_Exercise instructions_
Lines before the one containing "Open three-dot menu" are to be left out; that line and all after it, through the end of the material below, are to be written out exactly.

----- Working data

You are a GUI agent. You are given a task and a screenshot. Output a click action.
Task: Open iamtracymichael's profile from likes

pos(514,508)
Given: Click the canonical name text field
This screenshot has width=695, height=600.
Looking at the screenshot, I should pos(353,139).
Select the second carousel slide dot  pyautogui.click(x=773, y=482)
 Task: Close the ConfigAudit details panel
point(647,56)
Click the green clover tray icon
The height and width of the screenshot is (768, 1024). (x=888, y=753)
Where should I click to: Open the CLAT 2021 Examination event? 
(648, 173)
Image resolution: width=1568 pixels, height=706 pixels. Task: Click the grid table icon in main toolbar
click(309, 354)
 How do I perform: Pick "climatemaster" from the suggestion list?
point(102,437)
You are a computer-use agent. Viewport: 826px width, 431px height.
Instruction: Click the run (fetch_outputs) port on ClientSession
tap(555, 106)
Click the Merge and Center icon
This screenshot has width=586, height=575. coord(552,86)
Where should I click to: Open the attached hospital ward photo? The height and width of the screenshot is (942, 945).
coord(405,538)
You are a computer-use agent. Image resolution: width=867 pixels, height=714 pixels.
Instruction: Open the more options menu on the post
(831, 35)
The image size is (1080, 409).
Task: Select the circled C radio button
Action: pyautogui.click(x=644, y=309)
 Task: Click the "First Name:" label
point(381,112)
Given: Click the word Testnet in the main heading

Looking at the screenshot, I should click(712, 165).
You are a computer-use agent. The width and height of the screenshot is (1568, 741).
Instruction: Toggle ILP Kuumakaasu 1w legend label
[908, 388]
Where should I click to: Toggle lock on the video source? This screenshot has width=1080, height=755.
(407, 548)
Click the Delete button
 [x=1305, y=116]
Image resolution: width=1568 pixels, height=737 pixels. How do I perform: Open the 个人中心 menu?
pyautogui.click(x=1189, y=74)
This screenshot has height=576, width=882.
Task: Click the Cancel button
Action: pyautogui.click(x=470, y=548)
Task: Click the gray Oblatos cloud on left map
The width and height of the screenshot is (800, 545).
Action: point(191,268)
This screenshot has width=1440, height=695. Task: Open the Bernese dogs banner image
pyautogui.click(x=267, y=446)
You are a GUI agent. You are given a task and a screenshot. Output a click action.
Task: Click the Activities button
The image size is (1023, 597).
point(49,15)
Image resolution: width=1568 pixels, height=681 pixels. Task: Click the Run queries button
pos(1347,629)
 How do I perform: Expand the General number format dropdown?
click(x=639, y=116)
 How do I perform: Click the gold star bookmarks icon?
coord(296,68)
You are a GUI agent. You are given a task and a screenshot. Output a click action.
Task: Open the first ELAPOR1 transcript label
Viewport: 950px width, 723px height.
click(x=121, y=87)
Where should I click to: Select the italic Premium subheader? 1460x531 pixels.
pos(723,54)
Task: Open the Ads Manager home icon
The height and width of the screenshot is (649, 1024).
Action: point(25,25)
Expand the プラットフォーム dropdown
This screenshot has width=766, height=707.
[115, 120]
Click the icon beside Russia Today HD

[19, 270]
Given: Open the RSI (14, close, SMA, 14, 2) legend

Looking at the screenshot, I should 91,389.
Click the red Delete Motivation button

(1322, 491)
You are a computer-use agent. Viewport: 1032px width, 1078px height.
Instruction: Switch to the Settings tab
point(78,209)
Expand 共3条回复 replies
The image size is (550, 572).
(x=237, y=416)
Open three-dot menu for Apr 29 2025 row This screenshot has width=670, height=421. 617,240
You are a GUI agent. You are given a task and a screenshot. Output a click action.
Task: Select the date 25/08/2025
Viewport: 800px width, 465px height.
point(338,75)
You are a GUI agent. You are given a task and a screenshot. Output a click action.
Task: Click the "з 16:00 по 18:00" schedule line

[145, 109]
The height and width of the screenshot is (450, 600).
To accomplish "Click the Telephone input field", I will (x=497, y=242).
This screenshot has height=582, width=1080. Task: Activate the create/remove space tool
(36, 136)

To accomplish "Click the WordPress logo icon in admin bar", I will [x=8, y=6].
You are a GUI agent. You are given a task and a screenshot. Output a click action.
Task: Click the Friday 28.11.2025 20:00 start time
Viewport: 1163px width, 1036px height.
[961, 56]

----------

_Solution to the exercise_
Open three-dot menu for Apr 29 2025 row This screenshot has width=670, height=421. 617,240
You are a GUI agent. You are given a task and a screenshot. Output a click action.
Task: Select the date 25/08/2025
Viewport: 800px width, 465px height.
point(338,75)
You are a GUI agent. You are given a task and a screenshot. Output a click action.
Task: Click the "з 16:00 по 18:00" schedule line

[145, 109]
The height and width of the screenshot is (450, 600).
To accomplish "Click the Telephone input field", I will (x=497, y=242).
This screenshot has height=582, width=1080. Task: Activate the create/remove space tool
(36, 136)

To accomplish "Click the WordPress logo icon in admin bar", I will [x=8, y=6].
You are a GUI agent. You are given a task and a screenshot. Output a click action.
Task: Click the Friday 28.11.2025 20:00 start time
Viewport: 1163px width, 1036px height.
[961, 56]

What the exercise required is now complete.